▶ Task brief: The expected output is the line bearing "The height and" followed by all remaining lines of the records, each restated word for word.

Stored records:

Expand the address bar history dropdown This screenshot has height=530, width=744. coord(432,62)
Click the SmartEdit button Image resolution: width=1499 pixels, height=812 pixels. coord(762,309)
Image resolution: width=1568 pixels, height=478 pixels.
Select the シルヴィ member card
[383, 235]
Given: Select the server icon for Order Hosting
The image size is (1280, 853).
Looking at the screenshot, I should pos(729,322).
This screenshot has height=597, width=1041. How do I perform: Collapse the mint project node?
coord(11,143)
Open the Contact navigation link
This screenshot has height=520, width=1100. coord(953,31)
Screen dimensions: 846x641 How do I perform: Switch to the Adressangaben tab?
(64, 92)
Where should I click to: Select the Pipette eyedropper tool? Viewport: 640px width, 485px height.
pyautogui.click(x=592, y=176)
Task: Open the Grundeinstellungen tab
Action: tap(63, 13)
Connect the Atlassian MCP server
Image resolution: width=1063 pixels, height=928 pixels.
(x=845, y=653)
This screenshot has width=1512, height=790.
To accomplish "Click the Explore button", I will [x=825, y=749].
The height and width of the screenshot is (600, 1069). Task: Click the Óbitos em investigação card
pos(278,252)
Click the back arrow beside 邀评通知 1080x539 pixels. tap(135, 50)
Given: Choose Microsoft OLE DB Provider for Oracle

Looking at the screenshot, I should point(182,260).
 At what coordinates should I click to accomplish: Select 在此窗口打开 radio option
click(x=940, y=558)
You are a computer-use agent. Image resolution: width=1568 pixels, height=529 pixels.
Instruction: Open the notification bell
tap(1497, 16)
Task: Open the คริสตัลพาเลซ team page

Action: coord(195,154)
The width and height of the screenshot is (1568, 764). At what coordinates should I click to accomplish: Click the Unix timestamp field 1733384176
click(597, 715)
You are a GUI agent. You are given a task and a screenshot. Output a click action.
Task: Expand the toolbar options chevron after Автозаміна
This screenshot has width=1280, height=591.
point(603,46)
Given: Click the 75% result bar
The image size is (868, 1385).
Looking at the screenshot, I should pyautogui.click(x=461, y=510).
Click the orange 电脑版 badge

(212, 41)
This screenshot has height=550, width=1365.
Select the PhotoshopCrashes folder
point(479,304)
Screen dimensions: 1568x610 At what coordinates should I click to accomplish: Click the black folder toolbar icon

▶ Task output:
The height and width of the screenshot is (600, 1069). Task: Click the Óbitos em investigação card
pos(278,252)
Click the back arrow beside 邀评通知 1080x539 pixels. tap(135, 50)
Given: Choose Microsoft OLE DB Provider for Oracle

Looking at the screenshot, I should point(182,260).
 At what coordinates should I click to accomplish: Select 在此窗口打开 radio option
click(x=940, y=558)
You are a computer-use agent. Image resolution: width=1568 pixels, height=529 pixels.
Instruction: Open the notification bell
tap(1497, 16)
Task: Open the คริสตัลพาเลซ team page

Action: coord(195,154)
The width and height of the screenshot is (1568, 764). At what coordinates should I click to accomplish: Click the Unix timestamp field 1733384176
click(597, 715)
You are a GUI agent. You are given a task and a screenshot. Output a click action.
Task: Expand the toolbar options chevron after Автозаміна
This screenshot has width=1280, height=591.
point(603,46)
Given: Click the 75% result bar
The image size is (868, 1385).
Looking at the screenshot, I should pyautogui.click(x=461, y=510).
Click the orange 电脑版 badge

(212, 41)
This screenshot has height=550, width=1365.
Select the PhotoshopCrashes folder
point(479,304)
Screen dimensions: 1568x610 At what coordinates should I click to accomplish: Click the black folder toolbar icon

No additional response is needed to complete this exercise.